Outro olhar
Nos últimos anos minha atenção de educador tem se voltado com cuidado e carinho para a questão da Inclusão. Talvez seja a maior novidade no atual sistema educacional e para além dele.
Não faz muito tempo, pessoas chamadas deficientes (há expressões bem piores) eram, em geral, “escondidas” por suas famílias que se viam submetidas a um processo de vergonha social pelo parente problemático. Hospícios, manicômios, clinicas psiquiátricas eram nomes claros ou eufemísticos, que apontavam o destino dessas pessoas fora do “esconderijo” familiar.
Mudanças estão acontecendo. O avanço da psicologia e da psiquiatria na compreensão de moléstias que afetam o funcionamento de cérebro e, por consequência, o comportamento das pessoas, tem possibilitado diagnósticos mais precisos e o desenvolvimento de drogas e terapias mais eficazes.
Pela força de leis que traduzem nosso desejo de evolução civilizacional, as portas das escolas regulares, nas redes pública e privada, estão se abrindo para acolher alunos especiais, ou de inclusão, como tem sido chamados.
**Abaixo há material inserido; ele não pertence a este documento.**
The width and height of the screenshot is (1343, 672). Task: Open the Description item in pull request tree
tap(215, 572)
São passos ainda tímidos, há um longo aprendizado a ser feito por todos os envolvidos no processo, mas o rumo parece claro e sem retorno. Nós, os ditos “normais”, vamos ter que mudar e ampliar nossos conceitos. E todos teremos muito a ganhar com isso.
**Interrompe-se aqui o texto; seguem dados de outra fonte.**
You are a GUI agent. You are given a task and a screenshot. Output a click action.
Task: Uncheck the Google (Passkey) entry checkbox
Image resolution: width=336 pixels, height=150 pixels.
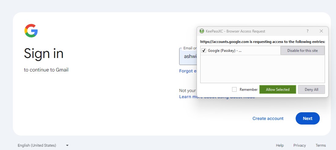(x=204, y=51)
É nesse contexto que leio, com surpresa e prazer, o livro “Outro olhar – reflexões de um autista”, de Victor Mendonça.
Como está dito logo na primeira “orelha” do livro, “Victor refaz o próprio caminho para afirmar que os obstáculos podem ser superados e que o amor familiar e o afeto social são a panaceia para um mundo tão especial: o de todos nós”.
Nesse caminho nada escapa ao olhar atento de Victor; família, escola, colegas, psicólogos, médicos, todos são alvos precisos da sua observação sensível, afiada e da reflexão expressa no seu texto surpreendentemente maduro para os 18 anos do escritor.
Ele não está só. Muito se tem falado sobre o Autismo. Novelas, filmes, reportagens, estudos, livros, palestras, sites, blogs de todos os tipos e níveis estão aí, à disposição dos interessados. Mas a palavra de Victor traz a originalidade do olhar de quem está “do lado de lá”, no mais profundo de si mesmo. Ao falar do seu universo, ele nos revela a todos.
Corajoso e generoso, escancara seu mundo interior com atrevida ternura e realismo prático, prevenindo que “é perigoso elevar quem sofre de autismo ao patamar de gênio… o mundo do autismo tem beleza diferenciada, mas também um lado sombrio que faz de guerreiros todos nós que o enfrentamos”.
O livro de Victor nos convida à luta, superando nossos medos, comodismos e velhas certezas. Outro olhar é leitura obrigatória para quem quer ir além da mediocridade de rótulos e preconceitos.
A primeira vez que ouvi a expressão “alunos com necessidades especiais”, pensei em todos os que passaram pela minha sala de aula nos últimos 42 anos.
Victor Mendonça nos faz, a todos, especiais. Inclusive eu.